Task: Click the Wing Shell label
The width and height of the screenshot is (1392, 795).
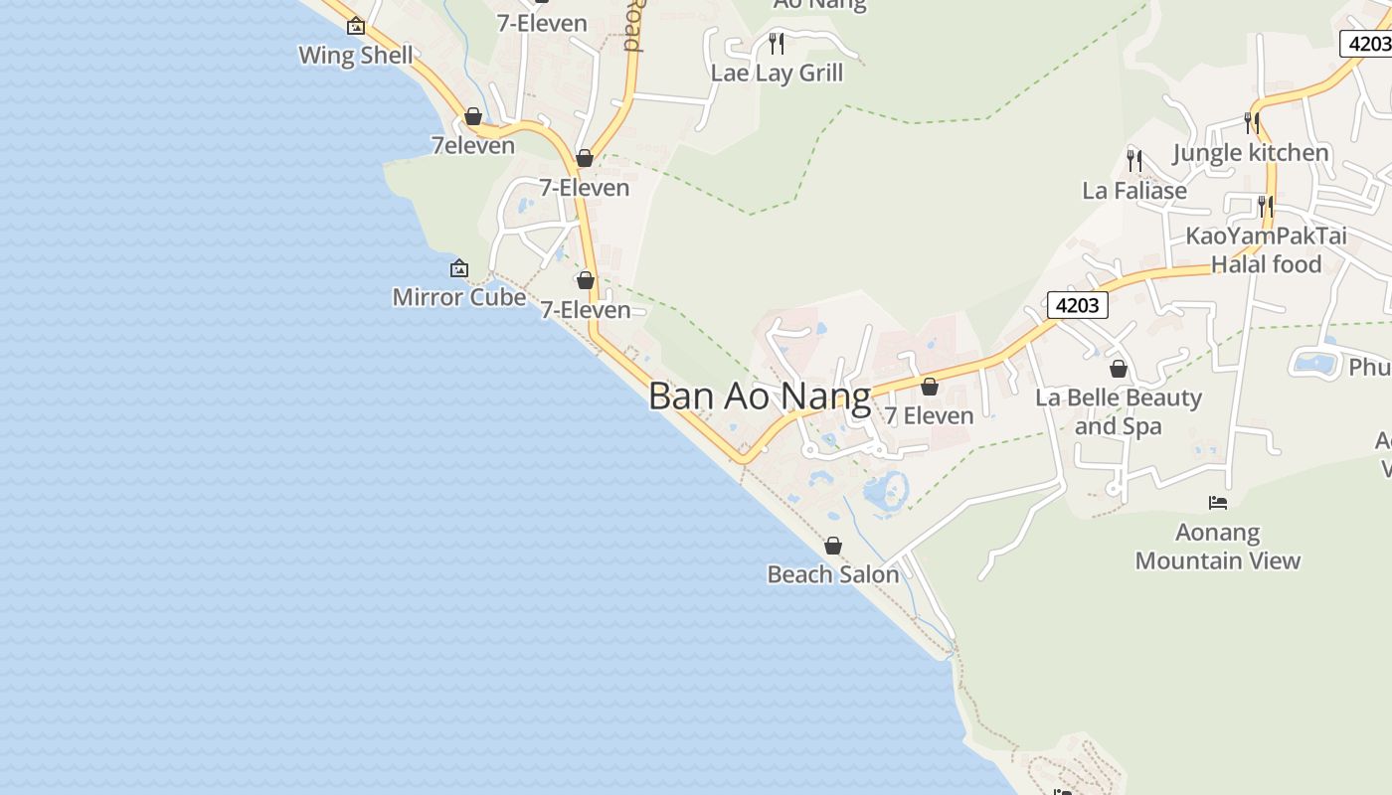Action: [x=356, y=55]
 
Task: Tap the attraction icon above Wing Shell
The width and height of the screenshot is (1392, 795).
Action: [x=356, y=26]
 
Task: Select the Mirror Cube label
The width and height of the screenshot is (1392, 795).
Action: [x=459, y=296]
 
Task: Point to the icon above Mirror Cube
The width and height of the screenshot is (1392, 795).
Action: [x=459, y=268]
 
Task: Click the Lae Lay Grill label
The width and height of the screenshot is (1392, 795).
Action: [x=777, y=73]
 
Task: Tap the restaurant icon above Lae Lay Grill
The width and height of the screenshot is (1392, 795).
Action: [x=777, y=44]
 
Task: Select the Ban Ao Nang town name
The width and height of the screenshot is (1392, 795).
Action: [x=760, y=397]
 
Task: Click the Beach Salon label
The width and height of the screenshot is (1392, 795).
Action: [x=833, y=574]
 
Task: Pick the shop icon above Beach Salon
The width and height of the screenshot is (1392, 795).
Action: [x=833, y=546]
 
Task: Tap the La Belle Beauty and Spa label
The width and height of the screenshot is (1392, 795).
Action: [x=1119, y=411]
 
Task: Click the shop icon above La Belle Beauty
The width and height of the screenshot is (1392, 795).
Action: [x=1119, y=369]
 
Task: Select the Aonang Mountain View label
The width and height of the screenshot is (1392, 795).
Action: [x=1218, y=547]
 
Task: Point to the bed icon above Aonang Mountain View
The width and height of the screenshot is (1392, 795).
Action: [x=1218, y=503]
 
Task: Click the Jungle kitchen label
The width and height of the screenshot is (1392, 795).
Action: [x=1251, y=152]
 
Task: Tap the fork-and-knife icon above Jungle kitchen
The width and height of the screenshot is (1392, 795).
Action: [x=1251, y=123]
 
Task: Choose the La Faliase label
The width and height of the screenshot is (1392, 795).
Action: [x=1134, y=190]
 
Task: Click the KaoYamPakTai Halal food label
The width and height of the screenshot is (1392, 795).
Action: [x=1266, y=249]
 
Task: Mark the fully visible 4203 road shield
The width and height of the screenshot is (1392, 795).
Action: [x=1078, y=305]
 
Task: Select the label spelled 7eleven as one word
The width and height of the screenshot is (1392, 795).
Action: [x=473, y=145]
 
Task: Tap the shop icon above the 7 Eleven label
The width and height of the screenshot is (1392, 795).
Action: [x=930, y=387]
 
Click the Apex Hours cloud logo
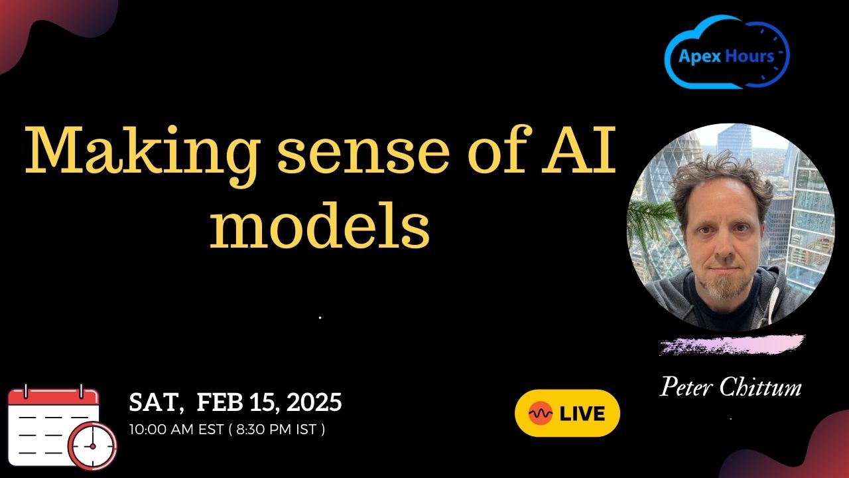(726, 52)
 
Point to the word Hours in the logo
(750, 56)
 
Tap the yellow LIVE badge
(567, 413)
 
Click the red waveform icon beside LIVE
(540, 413)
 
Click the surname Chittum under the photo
(760, 387)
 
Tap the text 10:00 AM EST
(176, 430)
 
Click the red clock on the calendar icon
(92, 446)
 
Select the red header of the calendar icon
(54, 397)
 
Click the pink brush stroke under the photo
(732, 345)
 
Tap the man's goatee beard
(724, 285)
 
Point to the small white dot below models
(320, 317)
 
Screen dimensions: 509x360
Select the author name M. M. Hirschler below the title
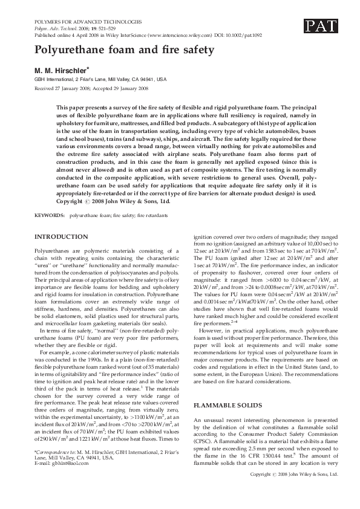62,70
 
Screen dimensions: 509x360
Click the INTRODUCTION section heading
61,236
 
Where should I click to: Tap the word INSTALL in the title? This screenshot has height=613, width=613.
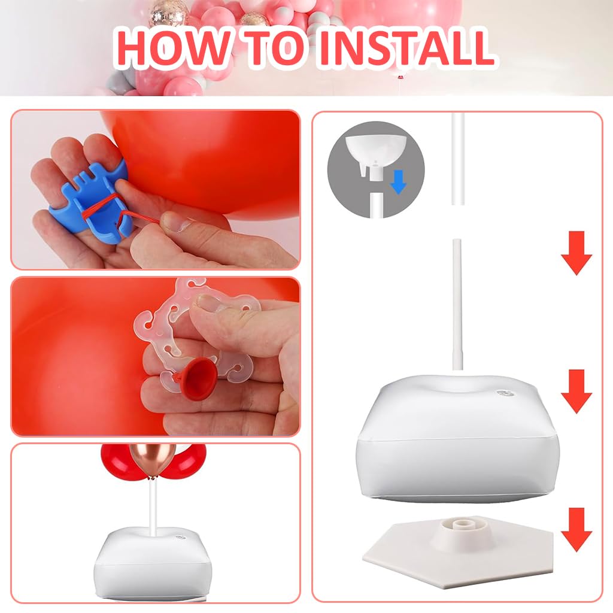pos(406,47)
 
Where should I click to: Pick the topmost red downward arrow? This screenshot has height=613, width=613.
pos(576,253)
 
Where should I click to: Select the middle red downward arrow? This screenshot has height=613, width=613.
pos(576,392)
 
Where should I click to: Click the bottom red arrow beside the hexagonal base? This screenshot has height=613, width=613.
pos(576,530)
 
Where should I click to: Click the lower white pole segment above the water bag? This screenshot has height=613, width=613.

******

Short exercise:
Rewrite the listing between the lines holding "Tap the text 10:00 AM EST" and "pos(406,47)", inclusive, changing "calendar icon" to "date icon" and keeping everything else the same. Leave the pictures out.

Result:
Tap the text 10:00 AM EST
(176, 430)
 
Click the red clock on the date icon
(92, 446)
 
Select the red header of the date icon
(54, 397)
 
Click the pink brush stroke under the photo
(732, 345)
 
Tap the man's goatee beard
(724, 285)
 
Point to the small white dot below models
(320, 317)
 
Screen dimensions: 509x360
Select the author name M. M. Hirschler below the title
62,70
 
Screen dimensions: 509x360
Click the INTRODUCTION section heading
61,236
 
Where should I click to: Tap the word INSTALL in the title? This screenshot has height=613, width=613.
pos(406,47)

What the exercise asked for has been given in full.